Flintshire Highways encourage HGV's by not banning them, The Head of Engineering's excuse lamentable considering we have a By - Pass.
Flintshire County Council gets a similar amount of money as Wrexham Council from the Welsh Assembly.
Wrexham has conquered speeding just about in local communities with creative and effective traffic calming techniques.
Raised platforms, Compulsory 20 mph speed limits, reducing village roads to single long lanes, etc. Rossett village is a good example of proper road calming.
Charles Hughes has limitations because we have black holes allegedly. We are however dealing with life and death here. Who is responsible for holding back on compulsory 20 mph in villages? Charles Hughes? County Councilors?
If someone is run over by a speeding motorcycle, car, lorry or Arriva Bus in a village such as Penyffordd or another undefended village in Flintshire , what is Flintshire County Council's position with regards Corporate Manslaughter?
Flintshire Highways know that speeding is taking place, they have currently done nothing, they will not give us a Compulsory 20 mph speed limit.
The Head of Engineering knows traffic is doing 50 mph on a route to school road from his data.
"We had no money your honour" might not wash with you having new vehicles and the Director for Environment and Regeneration spending money in Flint
Flintshire Highways current planned traffic calming strategy for Chester Rd Penyffordd looks woefully inadequate. Does nothing at all to the Rat Run.
Also grounds for negligence?
Could this be classed as "gross negligence"?
I give you the following :-
Local councils have been established as "corporate bodies" by legislation - section 2 of the Local Government Act 1972. As such, in relation to the offence of manslaughter, they can be treated just like any other company and the same principles of liability apply.
This means, in effect, that a Local Council can be prosecuted only if charges are first laid against:
(a) | an individual person and |
(b) | that individual is senior enough within the council to be deemed in law to be a 'controlling mind' of the council |
Is Charles Hughes the "controlling mind" denying Flintshire villages 20 mph compulsory zones?

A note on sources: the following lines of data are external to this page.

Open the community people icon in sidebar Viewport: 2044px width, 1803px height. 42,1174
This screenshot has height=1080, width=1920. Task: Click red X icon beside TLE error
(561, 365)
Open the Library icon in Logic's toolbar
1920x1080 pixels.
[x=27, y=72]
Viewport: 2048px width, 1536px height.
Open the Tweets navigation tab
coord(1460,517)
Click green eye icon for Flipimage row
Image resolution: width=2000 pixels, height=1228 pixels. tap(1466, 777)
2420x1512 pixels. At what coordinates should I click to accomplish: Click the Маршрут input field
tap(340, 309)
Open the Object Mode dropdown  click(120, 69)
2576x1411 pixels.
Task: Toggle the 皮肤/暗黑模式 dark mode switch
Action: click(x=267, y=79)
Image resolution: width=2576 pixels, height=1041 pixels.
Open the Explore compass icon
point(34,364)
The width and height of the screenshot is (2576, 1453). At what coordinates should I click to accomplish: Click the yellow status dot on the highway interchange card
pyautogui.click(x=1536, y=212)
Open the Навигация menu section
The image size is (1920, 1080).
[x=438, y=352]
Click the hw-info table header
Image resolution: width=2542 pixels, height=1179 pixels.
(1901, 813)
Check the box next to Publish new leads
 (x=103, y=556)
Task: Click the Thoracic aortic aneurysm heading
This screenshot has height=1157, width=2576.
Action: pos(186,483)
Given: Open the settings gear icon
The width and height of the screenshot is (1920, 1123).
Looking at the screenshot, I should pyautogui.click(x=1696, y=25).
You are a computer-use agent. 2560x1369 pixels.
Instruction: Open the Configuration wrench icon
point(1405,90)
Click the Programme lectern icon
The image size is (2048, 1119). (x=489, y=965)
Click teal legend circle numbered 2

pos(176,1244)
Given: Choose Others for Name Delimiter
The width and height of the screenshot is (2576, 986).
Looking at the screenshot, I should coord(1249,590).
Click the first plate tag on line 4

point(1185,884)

Is there a Flintshire County Councilor who is a "controlling mind" denying 20 mph zones
Who is the "controlling mind" in Arrive Alive denying Chester Rd its service. We have a good a case as anywhere else in North Wales that does not have a killer road, its just that Colin Bithell isn't shouting.
Chief Constable Richard Brunstrom would be in the clear perhaps because he has called for 20 mph limits
Of course the reply would be"no one's been killed there before"
Reply. Yes but you had data to see there was a large risk.
Links
Corporate Manslaughter for Councils
Prosecution of Barrow Council for Manslaughter
CPS view on Corporate Manslaughter
Another Link
More on Barrow Council
Postscript
New legislation will make it easier to prosecute County Councils.
The Proposed New Test
An organisation will be guilty of corporate manslaughter if a gross management or organisational failing causes a person's death. The new offence will apply to management failings by an organisation's senior managers - either individually or collectively. The focus has therefore moved from the culpable individual to the aggregation of senior managerial responsibility. (i.e they all go down together)
Gross failure is defined as conduct which "falls far below what can reasonably be expected of the organisation in the circumstances". In assessing whether there has been a gross failure, the proposed law will require a consideration of whether the organisation complied with health and safety legislation and guidance. If a health and safety breach is established, the jury must then consider (a) how serious was the failure, and (b) how much of a risk of death resulted from the failure. Furthermore, the jury will need to consider whether the attitudes, policies, systems or accepted practices within an organisation were likely to have encouraged or produced tolerance of non-compliance with health and safety law.
It will be for the jury to assess whether any breaches of health and safety law and guidance are sufficiently serious to warrant convicting for manslaughter. Unfortunately, with hindsight failures can often appear worse than they actually were. What is clear is that the line between a health and safety offence and a corporate manslaughter offence will not be one that is easy to draw.